__What is required__. Transcribe the data below verbatim from the line with "Anmelden (1226, 1256)" to the line with "WordPress.org (1237, 1308)". Include both of those lines.
** Opening Material for this task block **
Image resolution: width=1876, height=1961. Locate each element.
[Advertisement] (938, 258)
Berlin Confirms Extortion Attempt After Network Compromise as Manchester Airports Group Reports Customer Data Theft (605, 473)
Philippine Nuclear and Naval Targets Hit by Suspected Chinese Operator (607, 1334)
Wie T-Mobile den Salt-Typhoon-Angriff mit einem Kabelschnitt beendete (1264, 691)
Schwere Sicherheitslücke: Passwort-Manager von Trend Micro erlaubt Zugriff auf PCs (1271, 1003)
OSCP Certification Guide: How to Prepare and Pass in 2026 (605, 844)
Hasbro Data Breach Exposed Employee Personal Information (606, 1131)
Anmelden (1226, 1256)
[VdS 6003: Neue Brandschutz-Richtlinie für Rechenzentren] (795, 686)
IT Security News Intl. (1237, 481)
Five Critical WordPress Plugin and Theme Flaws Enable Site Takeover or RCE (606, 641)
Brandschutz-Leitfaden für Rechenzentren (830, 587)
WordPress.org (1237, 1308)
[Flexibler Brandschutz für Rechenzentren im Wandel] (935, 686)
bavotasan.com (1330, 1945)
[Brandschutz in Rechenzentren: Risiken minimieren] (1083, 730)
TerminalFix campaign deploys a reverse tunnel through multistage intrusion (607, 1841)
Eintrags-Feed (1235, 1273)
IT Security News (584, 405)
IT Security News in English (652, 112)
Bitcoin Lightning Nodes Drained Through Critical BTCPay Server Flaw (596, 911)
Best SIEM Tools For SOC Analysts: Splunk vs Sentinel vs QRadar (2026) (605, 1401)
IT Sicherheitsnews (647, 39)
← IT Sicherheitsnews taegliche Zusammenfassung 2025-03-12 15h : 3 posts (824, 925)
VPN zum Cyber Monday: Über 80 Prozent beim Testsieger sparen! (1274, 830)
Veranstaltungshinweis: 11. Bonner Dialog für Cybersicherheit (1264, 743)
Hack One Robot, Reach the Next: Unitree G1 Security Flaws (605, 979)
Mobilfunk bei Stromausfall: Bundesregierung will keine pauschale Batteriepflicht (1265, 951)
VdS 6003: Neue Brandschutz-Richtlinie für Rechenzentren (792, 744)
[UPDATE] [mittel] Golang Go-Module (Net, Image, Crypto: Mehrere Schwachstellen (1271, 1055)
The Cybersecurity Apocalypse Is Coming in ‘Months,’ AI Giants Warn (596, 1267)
** Closing Material for this task block **
__Answer to this exercise__.
Anmelden (1226, 1256)
[VdS 6003: Neue Brandschutz-Richtlinie für Rechenzentren] (795, 686)
IT Security News Intl. (1237, 481)
Five Critical WordPress Plugin and Theme Flaws Enable Site Takeover or RCE (606, 641)
Brandschutz-Leitfaden für Rechenzentren (830, 587)
WordPress.org (1237, 1308)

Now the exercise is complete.